His engagement with the cause of Urdu went on to serve bigger purposes in the post-independence era. Soon after independence he urged upon the Congress government to ensure the following for the battered Muslims of post-partition era:

(i) The under-representation of the Muslims, more particularly in the police and military should be looked into, (ii) Urdu should be taken as a language of the local population and it should be accorded relevant privileges, (iii) Every district should have a Teachers’ Training College, (iv) Moulvis should be appointed to inspect Urdu maktabs (it was there during the colonial era), (v) Special officer to look into the issue of Muslim education should be appointed, (vi) there should be Urdu primary schools for boys as well as for girls, (vii) Every high School and College should have teachers for Urdu literature, (viii) Urdu translations of the school text-books should be made available, (ix) In the middle class school examinations Persian should be an optional language, (x) Urdu translations of the question papers for all school examinations should be made available, (xi) all government offices and judicial courts should preserve their records in Urdu language as well, and should send their replies to Urdu letters/applications in Urdu, (xii) The sign-boards/name plates of the government offices, roads, railways etc. should be in Urdu besides in Nagri and English.

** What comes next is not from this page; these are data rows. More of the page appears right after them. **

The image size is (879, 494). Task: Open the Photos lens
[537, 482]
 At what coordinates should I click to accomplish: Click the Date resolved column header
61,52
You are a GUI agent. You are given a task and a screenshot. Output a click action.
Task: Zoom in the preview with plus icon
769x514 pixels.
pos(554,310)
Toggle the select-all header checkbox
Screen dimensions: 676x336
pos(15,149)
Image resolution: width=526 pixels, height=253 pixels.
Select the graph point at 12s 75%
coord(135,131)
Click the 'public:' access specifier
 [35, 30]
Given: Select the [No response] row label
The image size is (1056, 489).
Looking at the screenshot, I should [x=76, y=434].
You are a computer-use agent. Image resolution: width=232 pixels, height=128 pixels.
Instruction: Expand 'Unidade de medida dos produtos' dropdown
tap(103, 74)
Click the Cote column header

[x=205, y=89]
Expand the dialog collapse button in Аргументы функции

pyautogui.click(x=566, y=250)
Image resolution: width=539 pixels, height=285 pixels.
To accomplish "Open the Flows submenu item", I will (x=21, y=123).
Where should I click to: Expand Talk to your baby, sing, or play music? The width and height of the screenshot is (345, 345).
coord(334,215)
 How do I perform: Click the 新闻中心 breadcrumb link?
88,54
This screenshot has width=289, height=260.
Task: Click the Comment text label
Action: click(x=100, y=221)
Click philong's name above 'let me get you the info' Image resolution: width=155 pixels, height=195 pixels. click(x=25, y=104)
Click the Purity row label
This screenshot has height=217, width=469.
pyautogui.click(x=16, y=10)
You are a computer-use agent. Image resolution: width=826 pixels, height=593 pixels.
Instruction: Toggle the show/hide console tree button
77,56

In order to popularize the abovementioned demands, he distributed the pamphlet on a large scale in rural and urban areas, and carried out mass campaign, in which he regretted the fact that there is no provision of free compulsory primary education, and demanded that there should be conducted a special census to open Urdu schools in the relevant villages of Bihar. This campaign was sustained through an organization for the Bihar Muslims’ Educational, Economic and Social Uplift. This organization asserted that wherever there were 40 students with Urdu as mother tongue, necessary provision of Urdu teaching should be made by the government. Throughout the 1950s and early 1960s he sustained this movement for Urdu. To press such demands, on 4 July 1961, at Patna, he also met the Union government’s Commissioner for Linguistic Minorities. For the purpose he also appealed the people to keep writing to the respective District Education Officers (DEOs), and the District Superintendents of Education (DSEs), and he urged that a copy of those applications should be sent to him for the records of the organization he was running for the purpose. It is said that due mainly to his efforts, not less than 15 Urdu schools, (including the Makhdumiya Urdu Middle School of Saraiyaganj in the Muzaffarpur city) were established by the Bihar government in different villages of Muslim concentration in the then district of Muzaffarpur which also included Vaishali, Sitamarhi and Sheohar.

For these purposes he also organized mass rallies for the cause, first on 3-4 December 1960 in Muzaffarpur, and then on 4-5 June 1966 in Siwan (Saran), where he also made an announcement that the issue of Urdu will be an election issue in the forthcoming Assembly elections (1967). S. M. Aiyub (1910-64) had already made it an election issue in the 1962 elections by threatening to contest elections against the then Chief Minister, Binodanand Jha (1900-1971) of the Congress government (1961-63).

Aijazi worked hard and succeeded in getting started BA (Hons) and MA courses in Urdu literature in various colleges of the Bihar University, and he was the convener of the movement to have transferred the Patna headquarters of the Bihar University to Muzaffarpur; seeking parity with Hindi, he succeeded in having a nominated member in the Senate of the university on the Urdu quota.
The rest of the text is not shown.